Start of Quoted passage

Why Everyone Should Watch the 2012 Tour de France

Why Everyone Should Watch the 2012 Tour de France
Vacansoleil rider preparing for Prologue in 2012 Tour de France

July has arrived and with it comes daily television coverage of the Tour de France.

One doesn't have to spend weekends tightly clad in Lycra to appreciate Le Tour.  You don't even have to be the kind of sports nut that will watch dodgeball or the cross-fit championship on ESPN 8 (the ocho).

The TDF offers something for everyone.

Fans of Rick Steves' Europe and Globe Trekker will be hard pressed to match the sweeping aerial views of grand chateaus, medieval villages, winding rivers, wooded mountainsides, and rolling countryside delivered in HD throughout the race.  During the live morning edition (usually between 7:30 and 10:30am), commentators Phil Liggett and Paul Sherwen do a great job sharing the history of each region the race crosses through.  The images are breathtaking.

Individuals who take pride in their national heritage will find plenty of teams and riders who represent the best of their homeland.  Despite Lance Armstrong's retirement, there still are several talented US cyclists to root for, three of whom - Chris Horner, Tejay Van Garderen, and Tyler Farrar - will be competing in the Olympics.  I would be remiss if I didn't mention "Big George" Hincapie who is competing this year in his 17th TDF.

End of Quoted passage
Start of Given records

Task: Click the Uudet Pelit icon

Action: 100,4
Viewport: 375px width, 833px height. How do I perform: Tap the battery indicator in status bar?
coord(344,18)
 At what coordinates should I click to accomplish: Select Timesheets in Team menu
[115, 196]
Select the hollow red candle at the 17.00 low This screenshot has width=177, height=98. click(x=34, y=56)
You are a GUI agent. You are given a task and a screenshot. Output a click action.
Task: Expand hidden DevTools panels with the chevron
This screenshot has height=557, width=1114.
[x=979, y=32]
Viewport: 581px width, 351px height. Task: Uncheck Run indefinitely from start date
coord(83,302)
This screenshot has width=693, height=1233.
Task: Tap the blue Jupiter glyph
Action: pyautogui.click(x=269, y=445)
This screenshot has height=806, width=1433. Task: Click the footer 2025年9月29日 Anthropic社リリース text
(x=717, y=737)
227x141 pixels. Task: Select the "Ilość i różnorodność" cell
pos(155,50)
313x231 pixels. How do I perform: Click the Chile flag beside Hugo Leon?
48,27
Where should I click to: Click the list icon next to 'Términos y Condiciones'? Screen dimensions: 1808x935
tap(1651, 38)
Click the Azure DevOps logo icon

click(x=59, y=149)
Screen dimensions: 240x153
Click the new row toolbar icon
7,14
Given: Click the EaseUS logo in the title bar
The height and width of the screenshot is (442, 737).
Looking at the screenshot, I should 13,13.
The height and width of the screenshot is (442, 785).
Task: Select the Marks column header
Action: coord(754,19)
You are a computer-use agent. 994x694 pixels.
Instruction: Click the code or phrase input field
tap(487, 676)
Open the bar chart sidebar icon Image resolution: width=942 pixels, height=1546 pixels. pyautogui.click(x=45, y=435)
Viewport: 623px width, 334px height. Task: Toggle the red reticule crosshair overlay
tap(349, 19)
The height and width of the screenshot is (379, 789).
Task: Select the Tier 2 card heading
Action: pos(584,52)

End of Given records

*Stated goal*
According to the piece on the 2012 Tour de France, which two commentators share the history of each region during the live morning edition?

*Solution for this task*
Phil Liggett and Paul Sherwen.